Health officials in Cabarrus, Gaston and Mecklenburg counties are reporting a recent increase in the number of cases of the vaccine-preventable, highly contagious viral liver infection.
Gaston County has recorded 122 hepatitis A cases so far in 2021, health officials said Thursday afternoon. That's a dramatic spike from 33 total cases reported in the county between 2018 and 2020.
"We’re worried. I mean...our numbers have—what? Quadrupled?" Ellen Wright, communicable disease supervisor for the Gaston County Health Department told reporters.
Wright said she didn't know what caused the recent uptick in cases, though she added that North Carolina has been experiencing an outbreak of hepatitis A since 2018. According to the state’s Department of Health and Human Services, 777 cases and 12 deaths were recorded statewide between April 1, 2018 and May 12, 2021. Cases have occurred primarily among people who use injection or non-injection drugs, people experiencing homelessness and men who have sex with men, according to DHHS.
Hepatitis A, according to the Centers for Disease Control and Prevention, is a vaccine-preventable liver infection caused by the hepatitis A virus, which is found in the feces and blood of people who are infected. It is spread through close person-to-person contact, sexual contact and by ingesting contaminated food or water.
Wright said at least two of Gaston County's cases occurred in people whose job duties included food-handling. Neither Wright nor the county's health director, Steve Eaton, would identify the establishments where the infected people were working. Through a county spokesperson, Eaton said the two cases were "unrelated and isolated."

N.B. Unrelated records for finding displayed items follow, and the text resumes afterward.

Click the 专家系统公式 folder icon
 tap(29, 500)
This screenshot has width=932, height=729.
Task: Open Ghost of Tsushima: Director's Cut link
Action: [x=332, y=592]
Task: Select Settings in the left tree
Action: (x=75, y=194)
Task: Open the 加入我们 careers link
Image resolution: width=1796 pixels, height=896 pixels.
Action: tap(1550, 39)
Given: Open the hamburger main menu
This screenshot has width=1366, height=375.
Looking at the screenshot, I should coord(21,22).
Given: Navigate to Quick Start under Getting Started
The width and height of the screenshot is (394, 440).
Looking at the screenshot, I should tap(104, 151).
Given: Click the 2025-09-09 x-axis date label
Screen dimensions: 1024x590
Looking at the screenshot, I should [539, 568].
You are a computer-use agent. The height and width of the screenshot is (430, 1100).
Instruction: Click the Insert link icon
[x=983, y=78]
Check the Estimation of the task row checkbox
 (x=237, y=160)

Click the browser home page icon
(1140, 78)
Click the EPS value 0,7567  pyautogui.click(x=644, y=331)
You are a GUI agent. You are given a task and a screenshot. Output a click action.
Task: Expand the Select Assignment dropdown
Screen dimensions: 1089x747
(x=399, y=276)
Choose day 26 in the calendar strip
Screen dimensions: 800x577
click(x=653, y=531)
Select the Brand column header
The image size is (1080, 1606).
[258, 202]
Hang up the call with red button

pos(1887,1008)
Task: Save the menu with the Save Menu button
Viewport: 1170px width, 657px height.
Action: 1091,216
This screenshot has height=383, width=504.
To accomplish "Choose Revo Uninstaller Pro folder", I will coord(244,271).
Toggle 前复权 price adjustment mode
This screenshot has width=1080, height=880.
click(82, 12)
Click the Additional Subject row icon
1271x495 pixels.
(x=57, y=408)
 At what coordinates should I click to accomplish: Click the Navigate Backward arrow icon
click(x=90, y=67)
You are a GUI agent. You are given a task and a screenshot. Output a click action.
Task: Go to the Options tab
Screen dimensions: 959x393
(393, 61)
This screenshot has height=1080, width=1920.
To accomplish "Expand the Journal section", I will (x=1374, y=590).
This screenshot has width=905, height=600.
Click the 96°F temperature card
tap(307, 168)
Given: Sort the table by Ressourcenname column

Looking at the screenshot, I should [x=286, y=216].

"Through our investigation, we identified no workplace contacts and based on state definitions deemed this very low risk due to appropriate protective measures being taken in the workplace and lack of symptoms at work," Eaton said in a statement emailed by a county spokesperson. "That is why there was not a public notification unlike previous cases/situations where we were concerned about potential public exposures and alerted the public to assist with our contact tracing."
Wright urged residents to get vaccinated against hepatitis A, wash their hands regularly and wash their produce before eating it.
In 2018, Mecklenburg County Public Health spent two weeks vaccinating some 2,000 people who had been exposed to hepatitis A at a Hardee’s by an infected employee. So far this year, the agency has logged 14 cases — two more than the 12 total cases in 2020, according to Gibbie Harris, the county’s public health director.
“We are seeing an increase. We’re not seeing what some other counties are seeing,” Harris said Wednesday.
But, she added: "It's happening around us. That's the problem. We're seeing it in other counties so we know that we have a potential issue that we've got to take care of."
In Cabarrus County, health officials recorded 18 hepatitis A cases between January and May of this year compared to just three cases in all of 2019, said Suzanne Knight, the chief clinical director at the county’s health department, Cabarrus Health Alliance. Knight said none of the county’s cases have been associated with a food worker so far.
“Keep washing your hands. I mean washing, washing, washing your hands with soap and warm water,” Knight said. “It’s not only important for COVID but it’s really, really important for hepatitis A, too...especially after using the bathroom.”
Harris said the Mecklenburg County health department is partnering with Charlotte-area homeless shelters this week and next to set up vaccine clinics for both hepatitis A and COVID-19. The Cabarrus Health Alliance has also started hepatitis A vaccine clinics for its residents, according to Knight.